Financial Times

UN team warns of hard landing for dollar

December 3rd, 2008

By: Harvey Morris

The current strength of the dollar is temporary and the US currency risks a hard landing in 2009, according to a team of United Nations economists who foresaw a year ago that a US downturn would bring the global economy to a near standstill. In their annual report on the world economy published on Monday, the economists said the dollar’s sharp rebound this autumn had been driven mainly by a flight to the safety of the international reserve currency as the financial crisis spread beyond the US.

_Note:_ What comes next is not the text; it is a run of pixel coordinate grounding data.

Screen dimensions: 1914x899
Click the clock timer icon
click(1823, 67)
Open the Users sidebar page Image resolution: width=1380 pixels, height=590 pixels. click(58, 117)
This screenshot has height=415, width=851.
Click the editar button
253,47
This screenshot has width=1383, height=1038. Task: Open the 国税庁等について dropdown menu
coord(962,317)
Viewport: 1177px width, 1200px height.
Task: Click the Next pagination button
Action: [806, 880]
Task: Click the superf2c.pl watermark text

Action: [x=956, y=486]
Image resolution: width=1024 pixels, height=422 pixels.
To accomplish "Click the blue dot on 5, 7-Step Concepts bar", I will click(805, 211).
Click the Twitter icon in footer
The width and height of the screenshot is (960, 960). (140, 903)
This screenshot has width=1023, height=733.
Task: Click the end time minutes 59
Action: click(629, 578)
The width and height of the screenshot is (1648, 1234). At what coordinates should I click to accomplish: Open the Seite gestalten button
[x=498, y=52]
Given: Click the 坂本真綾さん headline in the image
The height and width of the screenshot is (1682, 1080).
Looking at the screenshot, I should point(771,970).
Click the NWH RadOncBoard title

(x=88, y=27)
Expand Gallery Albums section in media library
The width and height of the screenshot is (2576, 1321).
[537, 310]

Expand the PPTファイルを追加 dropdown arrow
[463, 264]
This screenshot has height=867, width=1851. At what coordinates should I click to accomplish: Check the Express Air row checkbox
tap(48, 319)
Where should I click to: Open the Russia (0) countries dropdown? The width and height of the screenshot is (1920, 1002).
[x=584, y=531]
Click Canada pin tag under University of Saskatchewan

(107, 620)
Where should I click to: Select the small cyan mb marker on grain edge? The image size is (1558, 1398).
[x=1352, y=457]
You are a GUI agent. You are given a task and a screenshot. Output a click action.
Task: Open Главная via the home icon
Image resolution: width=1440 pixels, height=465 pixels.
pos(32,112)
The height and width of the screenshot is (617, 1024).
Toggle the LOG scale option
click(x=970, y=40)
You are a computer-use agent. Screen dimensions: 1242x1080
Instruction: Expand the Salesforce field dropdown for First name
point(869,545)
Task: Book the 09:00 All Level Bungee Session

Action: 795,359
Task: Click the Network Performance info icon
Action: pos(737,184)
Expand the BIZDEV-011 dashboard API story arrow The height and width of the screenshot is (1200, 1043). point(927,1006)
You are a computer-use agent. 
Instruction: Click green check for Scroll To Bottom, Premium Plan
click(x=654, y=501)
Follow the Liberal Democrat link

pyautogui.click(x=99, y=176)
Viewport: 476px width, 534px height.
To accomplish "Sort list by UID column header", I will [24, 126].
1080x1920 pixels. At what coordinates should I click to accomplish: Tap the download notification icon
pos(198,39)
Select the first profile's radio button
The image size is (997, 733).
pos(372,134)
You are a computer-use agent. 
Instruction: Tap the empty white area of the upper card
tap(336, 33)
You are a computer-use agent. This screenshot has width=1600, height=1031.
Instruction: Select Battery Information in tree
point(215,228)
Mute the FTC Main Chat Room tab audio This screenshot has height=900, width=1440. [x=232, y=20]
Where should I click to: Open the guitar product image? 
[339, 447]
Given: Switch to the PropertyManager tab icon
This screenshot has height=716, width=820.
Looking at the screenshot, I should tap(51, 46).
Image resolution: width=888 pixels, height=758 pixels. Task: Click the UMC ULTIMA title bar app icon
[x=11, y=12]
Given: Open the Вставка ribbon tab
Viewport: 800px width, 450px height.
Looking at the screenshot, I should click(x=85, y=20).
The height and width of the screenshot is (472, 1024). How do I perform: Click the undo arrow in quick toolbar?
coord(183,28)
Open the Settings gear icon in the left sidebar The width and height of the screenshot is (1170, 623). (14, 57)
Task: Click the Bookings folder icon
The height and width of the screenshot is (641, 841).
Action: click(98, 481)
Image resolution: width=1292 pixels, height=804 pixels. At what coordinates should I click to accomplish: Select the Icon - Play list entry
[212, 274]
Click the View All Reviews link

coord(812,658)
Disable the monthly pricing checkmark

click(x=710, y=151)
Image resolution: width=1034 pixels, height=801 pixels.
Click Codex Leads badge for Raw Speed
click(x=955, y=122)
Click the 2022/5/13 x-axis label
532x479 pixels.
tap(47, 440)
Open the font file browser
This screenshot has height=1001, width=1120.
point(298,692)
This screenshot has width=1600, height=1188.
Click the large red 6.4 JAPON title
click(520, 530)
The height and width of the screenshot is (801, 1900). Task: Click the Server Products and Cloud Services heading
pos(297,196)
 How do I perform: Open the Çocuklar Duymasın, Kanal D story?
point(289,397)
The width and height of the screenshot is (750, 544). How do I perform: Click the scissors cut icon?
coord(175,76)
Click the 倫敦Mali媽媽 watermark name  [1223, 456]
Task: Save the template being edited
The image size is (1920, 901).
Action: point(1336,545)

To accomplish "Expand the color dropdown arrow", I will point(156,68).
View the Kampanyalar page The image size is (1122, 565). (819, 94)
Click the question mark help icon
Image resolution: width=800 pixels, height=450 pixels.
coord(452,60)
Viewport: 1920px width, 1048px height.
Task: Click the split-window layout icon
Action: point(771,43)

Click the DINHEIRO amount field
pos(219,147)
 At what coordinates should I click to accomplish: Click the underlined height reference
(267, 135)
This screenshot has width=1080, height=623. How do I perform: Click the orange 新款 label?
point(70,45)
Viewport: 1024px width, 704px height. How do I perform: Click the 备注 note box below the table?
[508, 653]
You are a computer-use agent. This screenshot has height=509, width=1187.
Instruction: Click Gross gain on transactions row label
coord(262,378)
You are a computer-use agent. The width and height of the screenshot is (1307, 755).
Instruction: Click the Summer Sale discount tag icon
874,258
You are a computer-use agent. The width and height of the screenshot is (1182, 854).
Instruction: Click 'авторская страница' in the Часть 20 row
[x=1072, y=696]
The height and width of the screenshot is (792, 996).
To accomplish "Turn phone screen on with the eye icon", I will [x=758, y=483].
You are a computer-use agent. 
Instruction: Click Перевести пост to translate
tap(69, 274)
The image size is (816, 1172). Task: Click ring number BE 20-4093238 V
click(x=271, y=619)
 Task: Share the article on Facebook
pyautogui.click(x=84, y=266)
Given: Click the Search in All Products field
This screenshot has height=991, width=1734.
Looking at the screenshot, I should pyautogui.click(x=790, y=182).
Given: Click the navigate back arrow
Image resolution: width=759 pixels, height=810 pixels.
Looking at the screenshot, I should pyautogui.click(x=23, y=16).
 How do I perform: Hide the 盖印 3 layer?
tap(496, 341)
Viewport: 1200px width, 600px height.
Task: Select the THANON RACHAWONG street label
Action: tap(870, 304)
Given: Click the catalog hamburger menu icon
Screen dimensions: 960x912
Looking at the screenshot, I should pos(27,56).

The overall trend remained a downward one, however, reflecting perceptions that the US debt position was approaching unsustainable levels. An accelerated fall of the dollar could bring new turmoil to financial markets. “Investors might renew their flight to safety, though this time away from dollar-denominated assets, thereby forcing the US economy into a hard landing and pulling the global economy into a deeper recession,” the report said. Publication of the annual survey by the UN’s Department of Economic and Social Affairs, its trade organisation Unctad and UN regional bodies, was brought forward by a month in the light of the financial crisis. It was launched in Doha to coincide with the UN-sponsored development financing conference in the Qatari capital.

The UN team said that, as the financial crisis spread beyond the US, there had been a massive shift of global financial assets into US Treasury bills, driving their yields almost to zero and pushing the dollar sharply higher. At the same time, however, the US’s external debt had risen to new heights that could provoke a dollar collapse. The report recommends reform of the international reserve system away from almost exclusive reliance on the dollar and towards a globally backed multi-currency system. Rob Vos, a Dutch economist who heads the UN’s policy and analysis division and who is responsible for the annual economic review, said the global economic pain could be eased if governments co-ordinated a spate of stimulus packages that were already under way.

“There has been a sea change in attitudes in favour of intervention and concerted action,” he told the Financial Times. He welcomed statements from US president-elect Barack Obama’s transition team in support of spending on infrastructure.